It now appears that Senator Murkowski’s resolution disapproving EPA’s endangerment finding will come to a vote in the Senate sometime in June. The complexity of the political dynamic is highlighted by the speculation regarding what such a vote will mean. On the one hand, there are those who argue that a significant number of votes for the resolution will mean that climate change legislation is dead. On the other hand, Senator Graham has now predicted that the resolution will pass precisely because most Senators do want to pass a climate bill.

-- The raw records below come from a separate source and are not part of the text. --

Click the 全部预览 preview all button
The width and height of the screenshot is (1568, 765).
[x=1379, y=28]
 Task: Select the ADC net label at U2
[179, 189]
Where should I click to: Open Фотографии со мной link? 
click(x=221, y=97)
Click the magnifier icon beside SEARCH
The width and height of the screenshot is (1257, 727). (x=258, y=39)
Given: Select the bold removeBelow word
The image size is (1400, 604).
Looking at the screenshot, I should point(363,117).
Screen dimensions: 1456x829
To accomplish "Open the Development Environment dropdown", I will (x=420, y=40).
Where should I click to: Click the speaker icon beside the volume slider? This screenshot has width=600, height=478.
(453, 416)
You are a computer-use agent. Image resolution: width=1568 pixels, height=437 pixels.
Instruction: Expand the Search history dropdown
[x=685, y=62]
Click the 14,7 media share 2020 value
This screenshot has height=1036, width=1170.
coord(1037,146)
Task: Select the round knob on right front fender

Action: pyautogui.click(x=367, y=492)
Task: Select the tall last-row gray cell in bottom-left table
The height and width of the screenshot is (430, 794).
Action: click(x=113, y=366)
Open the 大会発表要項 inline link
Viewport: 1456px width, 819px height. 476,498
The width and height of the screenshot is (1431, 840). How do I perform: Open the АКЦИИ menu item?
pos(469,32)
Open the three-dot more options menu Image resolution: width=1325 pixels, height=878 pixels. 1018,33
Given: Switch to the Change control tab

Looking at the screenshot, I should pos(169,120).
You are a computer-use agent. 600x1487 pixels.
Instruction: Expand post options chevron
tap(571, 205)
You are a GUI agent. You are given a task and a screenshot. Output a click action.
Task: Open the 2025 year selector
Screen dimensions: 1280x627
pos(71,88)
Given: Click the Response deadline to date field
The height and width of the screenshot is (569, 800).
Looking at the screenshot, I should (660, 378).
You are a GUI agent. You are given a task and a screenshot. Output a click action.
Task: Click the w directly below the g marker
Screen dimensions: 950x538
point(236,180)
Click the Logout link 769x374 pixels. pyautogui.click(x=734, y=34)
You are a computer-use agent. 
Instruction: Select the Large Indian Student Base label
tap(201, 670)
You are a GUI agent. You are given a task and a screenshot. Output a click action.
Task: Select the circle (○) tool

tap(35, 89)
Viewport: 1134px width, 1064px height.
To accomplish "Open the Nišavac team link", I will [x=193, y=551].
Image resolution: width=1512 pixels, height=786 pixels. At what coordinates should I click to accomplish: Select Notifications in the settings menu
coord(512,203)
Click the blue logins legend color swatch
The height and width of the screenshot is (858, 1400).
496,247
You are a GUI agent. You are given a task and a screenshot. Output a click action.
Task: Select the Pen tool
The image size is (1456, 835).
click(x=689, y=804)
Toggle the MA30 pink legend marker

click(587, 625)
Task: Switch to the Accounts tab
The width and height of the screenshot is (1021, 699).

As a logical matter, Senator Graham is right. Being against EPA regulation of GHG under existing authority doesn’t necessarily mean that one is opposed to climate change legislation. Indeed, my guess at this point is that at least a plurality and probably a majority of the regulated community supports climate change legislation, but thinks that regulation of stationary sources under existing authority would be a bad idea.
In terms of practical politics, however, it seems likely that there may be very little correlation between Senators’ views on climate change legislation and their vote on the Murkowski resolution. Some senators may vote for it because on the merits they think that GHG should be regulated pursuant to specific legislation enacted by Congress. However, many will just be taking a stand against any government regulation of climate change. On the other side, there may be many Senators who would prefer that climate change be addressed through legislation, but since legislation is not guaranteed, want to be certain that some kind of regulatory program is in place.
Of course, it’s also important to remember that the Murkowski resolution would not just preclude regulation of stationary sources. Because it would disapprove the endangerment finding, it would also jeopardize the carefully negotiated agreement on mobile sources. They aren’t very many people who want to reopen that agreement, I assume.
The world’s greatest deliberative body? We’ll see about that.